Part Thirty One: Run with the Wind

157 20 16
                                    

Sial! Griffin memaki dalam hati. Kenapa harus di saat seperti ini?!

Yang terpikir olehnya pertama kali adalah mematikan dering tanda panggilan masuk itu. Griffin menyampirkan satu tali tasnya di bahu sambil merogoh-rogoh ke dalam. Dapat! Dia melihat layar ponsel sekilas:

Panggilan masuk dari Ibu.

Griffin memencet tombol merah dan berlari cepat ke belakang pohon terdekat untuk menyembunyikan diri. Dia menyetel ponselnya menjadi mode senyap, lalu mengembuskan napas lega. Perasaan itu tidak berlangsung lama karena dia sadar bahwa jejak kakinya membekas di atas salju, tepat mengarah ke tempat persembunyian dadakannya.

Griffin panik.

Derap langkah itu semakin tak terdengar. Mungkin si pendatang tak diundang sadar bahwa lebih baik bergerak sembunyi-sembunyi agar tak ada yang memerhatikan. Tapi Griffin tidak menurunkan kewaspadaan. Sebuah ide melintas di benaknya.

Griffin mengarahkan telapak tangan ke tanah bersalju yang dilangkahinya tadi. Jejak-jejak kaki itu masih terbentuk jelas di sana. Segera saja Griffin menggunakan telekinesis untuk menggerakkan salju supaya menutupi jejak-jejak itu. Gerakan yang ditimbulkan mereka membuat serpihannya berhambur tak beraturan dan mengepul di udara, seperti debu yang ditiup. Griffin bisa bernapas lega saat melihat jejak kakinya tak lagi terlihat, tertutup sempurna oleh salju. Tidak sia-sia latihannya selama ini.

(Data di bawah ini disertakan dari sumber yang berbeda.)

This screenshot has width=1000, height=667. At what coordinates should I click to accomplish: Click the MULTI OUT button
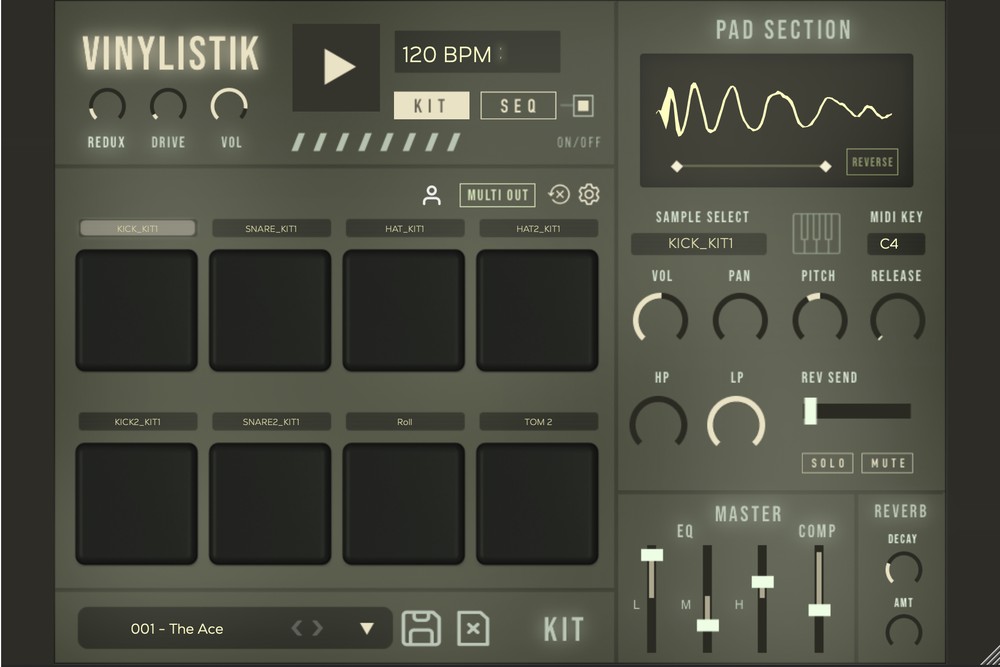click(497, 195)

Derap langkah itu semakin dekat, makin lama seperti tersaruk-saruk. Griffin menegang, menarik napas lalu menahannya di dada, berharap mati-matian agar siapapun yang lewat nanti hanya akan menganggapnya angin lalu.

Dia mulai menghitung:

Satu. Dua. Tiga. Empat. Lima. Enam. Tujuh. Delapan. Sembilan. Sepuluh. Sebelas. Dua belas ....

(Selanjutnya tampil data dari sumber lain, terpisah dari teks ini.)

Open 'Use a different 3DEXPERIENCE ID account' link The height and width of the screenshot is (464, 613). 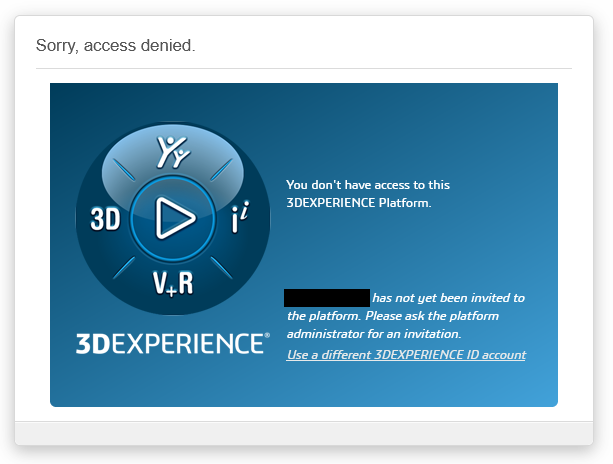tap(406, 355)
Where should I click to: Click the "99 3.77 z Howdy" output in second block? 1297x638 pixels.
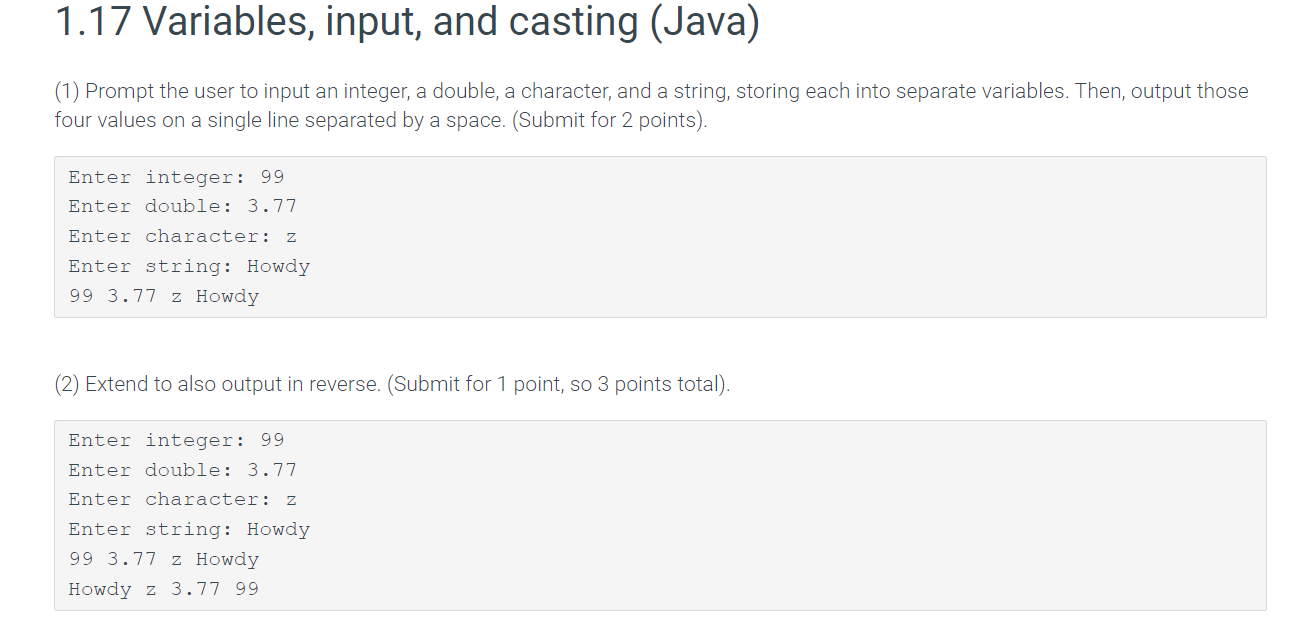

Tidak ada tanda-tanda apapun. Tak ada pergerakan mencurigakan. Griffin menghela napas sepelan mungkin, lalu melongokkan kepala dari balik batang pohon. Benar-benar tak ada orang lain. Yang tadi pasti sudah pergi.

Griffin memasukkan ponsel ke dalam ransel, bergerak menuju bangunan kuno itu sesudah menimbang-nimbang keputusannya untuk keluar dari persembunyian. Jam tangannya menunjukkan pukul setengah sembilan pagi. Oke, semakin cepat dia masuk, semakin cepat bisa keluar.

Dia harap begitu.

Bangunan kuno itu tampak seolah makin besar begitu Griffin berada dekat dengannya. Menjulang tinggi, dindingnya tampak mencolok di tengah suasana yang didominasi warna putih. Kenapa markas Seerhunter dibangun di sini? Apa ada yang sadar? Ataukah mereka pikir bangunan ini baik-baik saja sampai tidak curiga sama sekali?

Griffin memindai pintu masuk. Bangunan itu punya halaman yang hanya ditumbuhi semak-semak rontok mirip belukar tajam di sisinya. Mata Griffin tidak mendapati adanya penjagaan sama sekali. Mungkin ada di dalam. Dia harus hati-hati.

Langkah Griffin nyaris tidak terdengar olehnya sendiri di tengah deru angin yang lumayan kencang. Setelah beberapa langkah, dia menoleh ke belakang dan menghapus jejaknya dengan telekinesis. Gundukan salju jadi timbul berantakan, tapi masa bodoh dengan itu. Tidak ada tanda pergerakan orang lain sama sekali. Griffin terus berjalan hingga mencapai pintu depan.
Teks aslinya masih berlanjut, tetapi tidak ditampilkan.